Friday, December 9, 2022


    What will come after Elon Musk for Twitter?

    Share This Post

    The drama-filled months are over, and Elon Musk now declares that his $44 billion (£38 billion) deal to acquire Twitter is final.

    Naturally, he made the big announcement on Twitter itself, changing his bio to read “Chief Twit,” and stating that “the bird is liberated.” He considers the job to be finished.

    There hasn’t yet been an official confirmation, and Twitter HQ has been utterly silent about it.

    However, given that Mr. Musk is said to have already fired the company’s chairman Bret Taylor and chief executive Parag Agrawal, as well as chief financial officer Ned Segal and legal and policy executive Vijaya Gadde, possibly no one is available to deliver that email.

    So what might Mr Musk’s Twitter look like?

    ‘A digital town square’

    In a letter posted on the website on Thursday, Mr. Musk addressed potential advertisers in an uncommonly humble manner. In it, he stated that he had purchased Twitter in order to “attempt to serve humanity” and that he desired for “civilization to have a digital town square.” He acknowledged that his mission might not succeed.

    He may plan to continue with Twitter’s digital advertising business model at least for the time being based on the fact that he wrote particularly to individuals who advertise on the platform. The global economic slowdown is biting, and businesses are finding themselves with less money to spend on marketing, despite the fact that this revenue is starting to decline for giants like Alphabet, the owner of Google, and Meta, the owner of Facebook.

    He has previously made dramatic statements about wanting to loosen restrictions so that more views can be heard (Twitter has long been accused of favouring left-leaning, liberal messages, which it denies).

    Could he decide to reinstate any of the more contentious tweeters who were previously banned by the previous administration, such as his friend Kanye West or former US president Donald Trump (who has previously stated he has no desire to return)?

    I’m not certain. The platform must remain “welcoming,” must adhere to national laws, and must not turn into “a free-for-all hellscape,” according to Mr. Musk’s new, more constrained vision.

    West was expelled due to anti-Semitism, while Mr. Trump was “permanently suspended” due to encouraging violence. This makes me think of a hellscape.

    Spam and super app hints

    Twitter has consistently refuted Mr. Musk’s assertions that the company’s official statistic for the number of spam and bot accounts is substantially too low. Mr. Musk has railed against the spam and bot accounts he thinks clutter the site. He could issue a mass cull, although that might not be the most popular course of action since it will likely have an impact on everyone’s crucial follower counts.

    His claim that his new business will launch “X, the everything app” is possibly the most fascinating hint he has given thus far. He hasn’t clarified that, but many have hypothesised that he’s talking to the development of a “super app” similar to WeChat in China, which would serve as a one-stop shop for social media, texting, finances, and food orders—basically, daily life administration.

    Although one could argue that Facebook Messenger and even Meta’s WhatsApp are subtly evolving into services with various functionalities, the West still lacks such a thing.

    Mr. Musk has made no secret of his love for cryptocurrencies, and Binance, the biggest cryptocurrency exchange in the world, is a proud investor in his vision (according to the press release I received just after 05:00 BST).
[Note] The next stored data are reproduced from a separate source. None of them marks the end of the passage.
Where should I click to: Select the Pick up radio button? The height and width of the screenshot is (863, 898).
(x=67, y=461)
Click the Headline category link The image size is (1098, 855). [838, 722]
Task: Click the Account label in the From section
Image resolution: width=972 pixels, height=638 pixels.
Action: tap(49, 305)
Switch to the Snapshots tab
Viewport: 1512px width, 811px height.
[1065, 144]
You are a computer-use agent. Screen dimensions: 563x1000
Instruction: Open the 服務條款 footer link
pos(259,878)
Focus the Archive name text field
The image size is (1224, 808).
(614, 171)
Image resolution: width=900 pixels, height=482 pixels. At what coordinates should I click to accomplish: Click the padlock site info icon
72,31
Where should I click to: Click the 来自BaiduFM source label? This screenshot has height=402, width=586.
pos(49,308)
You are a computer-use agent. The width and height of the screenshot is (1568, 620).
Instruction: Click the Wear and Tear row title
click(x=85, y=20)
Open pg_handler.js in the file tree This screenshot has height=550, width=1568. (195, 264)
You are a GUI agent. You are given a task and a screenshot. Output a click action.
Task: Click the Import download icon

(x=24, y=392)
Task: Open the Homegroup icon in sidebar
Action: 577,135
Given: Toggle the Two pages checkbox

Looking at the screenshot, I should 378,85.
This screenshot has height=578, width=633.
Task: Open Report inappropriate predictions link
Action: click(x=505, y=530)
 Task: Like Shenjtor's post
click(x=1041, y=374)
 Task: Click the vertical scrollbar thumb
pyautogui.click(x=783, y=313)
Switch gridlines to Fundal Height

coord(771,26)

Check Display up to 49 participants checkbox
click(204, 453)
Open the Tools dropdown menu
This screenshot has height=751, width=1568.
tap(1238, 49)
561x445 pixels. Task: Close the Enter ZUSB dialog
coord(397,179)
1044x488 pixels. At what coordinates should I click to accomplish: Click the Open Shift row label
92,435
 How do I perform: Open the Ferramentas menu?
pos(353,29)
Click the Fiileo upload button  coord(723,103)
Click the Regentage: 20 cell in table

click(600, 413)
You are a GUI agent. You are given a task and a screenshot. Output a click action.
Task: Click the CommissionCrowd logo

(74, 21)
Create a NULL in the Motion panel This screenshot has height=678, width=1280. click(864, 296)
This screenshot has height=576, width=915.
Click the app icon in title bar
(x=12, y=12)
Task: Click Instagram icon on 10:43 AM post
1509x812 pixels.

    Could Twitter be set up to allow companies to take payments in cryptocurrencies? That would be a hit with crypto enthusiasts and a nightmare for those who caution that crypto is still a risky choice because it is unregulated and, as a result, unprotected in the event of a catastrophe.

    We do know a few things about Mr. Musk, including his visionary, erratic, ambitious, and creative qualities. Changes are coming, we can almost assure it, and some Twitter followers have already expressed concern that it will turn them off.

    Long before the slogan “expectations vs reality” became popular, internet investor Peter Thiel quipped, “We wanted flying automobiles, but instead we got 140 characters.” We could very well receive both from Mr. Musk.